He ordered the husband to pay the wife’s costs of those proceedings on an indemnity basis. Subsequently on 27 October 2000, before the same judge, the husband agreed that the divorce should be dealt with in this jurisdiction, as should the wife’s application for ancillary relief. The judge made an order that C should reside with the wife in England and Wales, with contact for the husband, which has subsequently been extended to include staying contact.

[16] Finally, as far as the litigation history is concerned, the financial dispute resolution hearing took place before Coleridge J on 21 February 2001. Directions were given for the trial of the wife’s ancillary relief applications which are the applications now before me. Against this background of international litigation, perhaps it is not surprising that the parties should have spent extensive sums on legal fees. As stated, the wife’s costs in these proceedings are £326,888, of which she has already paid £98,000. The husband’s costs of all proceedings are £442,092, including the international advice which he has received in connection with matrimonial matters and including the sum paid by him to the wife in satisfaction of her costs in the Hague Convention proceedings namely £55,000. These figures clearly demonstrate the hostility by which these proceedings are now beset. This court is faced by the unattractive spectacle of two otherwise intelligent and civilised people who have become so consumed by the perceived injustices which each has suffered at the hands of the other that neither has been able to view their history and their multiple disagreements (both factual and as to principle) in other than a subjective manner.
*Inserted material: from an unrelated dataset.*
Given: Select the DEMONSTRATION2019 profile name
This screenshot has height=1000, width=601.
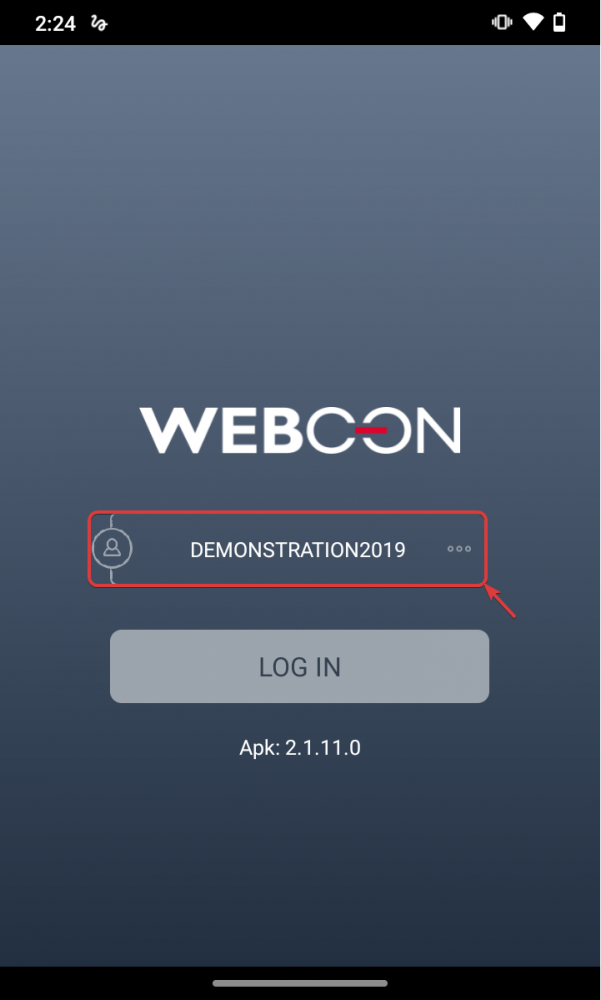Looking at the screenshot, I should tap(297, 550).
The wife views with horror the husband’s attempts to base C and these proceedings, for financial reasons, in Arizona. The husband accuses the wife of running to this jurisdiction so as to bolster her ancillary relief claims; and he further accuses her of being financially motivated from the moment of the conception of their child until the present day.
Statutory considerations, C’s welfare, and the future

[17] It is against this background that this court must do its best to apply the provisions of s 25 of the Matrimonial Causes Act 1973 as to do justice between these parties and to reach a fair conclusion. Accordingly I turn to the statute which requires me to give first consideration to C’s welfare, whilst she remains a minor. She lives with her mother, and the husband does not seek to suggest that this should change. However he strenuously challenges the wife’s stated intention of living with C and educating C in England, asserting that this is contrary to the child’s best interests. He points out that the wife’s mother and brother live in Vancouver as do C’s half-brother and two half-sisters. He submits that Vancouver is the natural place in which C should be brought up, that it is where the mother’s roots, relations and friends are to be found, and that it is certainly the place where the mother will choose to live on the long-term basis once this litigation is behind her.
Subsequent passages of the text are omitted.